_GOAL OF THE EXERCISE_: Find the line with "Click the Fare" in the entries below. Repeat it, every following line, and the line with "Given: Click the announcements megaphone icon", exactly and with nothing added.

_DATASET RECORDS_:
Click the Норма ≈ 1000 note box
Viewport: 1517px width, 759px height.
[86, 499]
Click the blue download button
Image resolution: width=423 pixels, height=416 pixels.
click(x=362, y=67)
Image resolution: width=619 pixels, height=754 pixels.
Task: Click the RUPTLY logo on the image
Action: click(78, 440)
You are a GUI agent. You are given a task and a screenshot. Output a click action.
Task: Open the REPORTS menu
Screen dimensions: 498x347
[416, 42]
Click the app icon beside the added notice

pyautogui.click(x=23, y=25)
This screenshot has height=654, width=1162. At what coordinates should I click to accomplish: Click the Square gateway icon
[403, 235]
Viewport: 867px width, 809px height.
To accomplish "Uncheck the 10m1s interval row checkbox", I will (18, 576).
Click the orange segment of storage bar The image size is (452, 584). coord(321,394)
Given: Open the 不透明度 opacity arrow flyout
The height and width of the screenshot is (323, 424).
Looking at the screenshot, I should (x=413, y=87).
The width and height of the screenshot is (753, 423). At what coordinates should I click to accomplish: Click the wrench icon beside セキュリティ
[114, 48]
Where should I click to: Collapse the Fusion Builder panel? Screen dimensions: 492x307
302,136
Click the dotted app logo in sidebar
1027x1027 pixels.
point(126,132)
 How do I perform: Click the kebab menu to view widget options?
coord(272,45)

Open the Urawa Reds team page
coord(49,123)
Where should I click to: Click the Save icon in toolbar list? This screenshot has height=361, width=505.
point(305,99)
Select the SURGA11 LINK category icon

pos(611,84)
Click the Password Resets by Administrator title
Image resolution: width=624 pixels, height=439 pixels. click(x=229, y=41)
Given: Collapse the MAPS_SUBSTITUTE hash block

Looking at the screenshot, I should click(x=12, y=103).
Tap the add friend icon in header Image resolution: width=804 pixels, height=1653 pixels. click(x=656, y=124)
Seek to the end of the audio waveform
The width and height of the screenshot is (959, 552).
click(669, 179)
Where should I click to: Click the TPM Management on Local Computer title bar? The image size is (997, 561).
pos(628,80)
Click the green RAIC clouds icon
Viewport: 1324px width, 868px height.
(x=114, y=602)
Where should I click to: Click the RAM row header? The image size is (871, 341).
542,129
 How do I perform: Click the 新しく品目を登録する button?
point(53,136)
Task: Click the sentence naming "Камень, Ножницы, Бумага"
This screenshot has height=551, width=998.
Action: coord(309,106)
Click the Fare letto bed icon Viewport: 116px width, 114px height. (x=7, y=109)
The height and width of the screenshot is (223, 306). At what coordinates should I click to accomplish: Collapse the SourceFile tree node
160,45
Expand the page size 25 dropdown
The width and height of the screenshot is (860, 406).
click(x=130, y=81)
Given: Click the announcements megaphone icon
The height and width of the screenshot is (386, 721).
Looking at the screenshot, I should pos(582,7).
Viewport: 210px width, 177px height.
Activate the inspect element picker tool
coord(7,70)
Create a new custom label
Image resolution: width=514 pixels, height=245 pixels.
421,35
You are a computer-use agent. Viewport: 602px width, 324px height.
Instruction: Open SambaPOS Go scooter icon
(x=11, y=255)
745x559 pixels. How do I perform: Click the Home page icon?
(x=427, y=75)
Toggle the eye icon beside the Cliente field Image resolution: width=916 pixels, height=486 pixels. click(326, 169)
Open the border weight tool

_TASK RESPONSE_:
Click the Fare letto bed icon Viewport: 116px width, 114px height. (x=7, y=109)
The height and width of the screenshot is (223, 306). At what coordinates should I click to accomplish: Collapse the SourceFile tree node
160,45
Expand the page size 25 dropdown
The width and height of the screenshot is (860, 406).
click(x=130, y=81)
Given: Click the announcements megaphone icon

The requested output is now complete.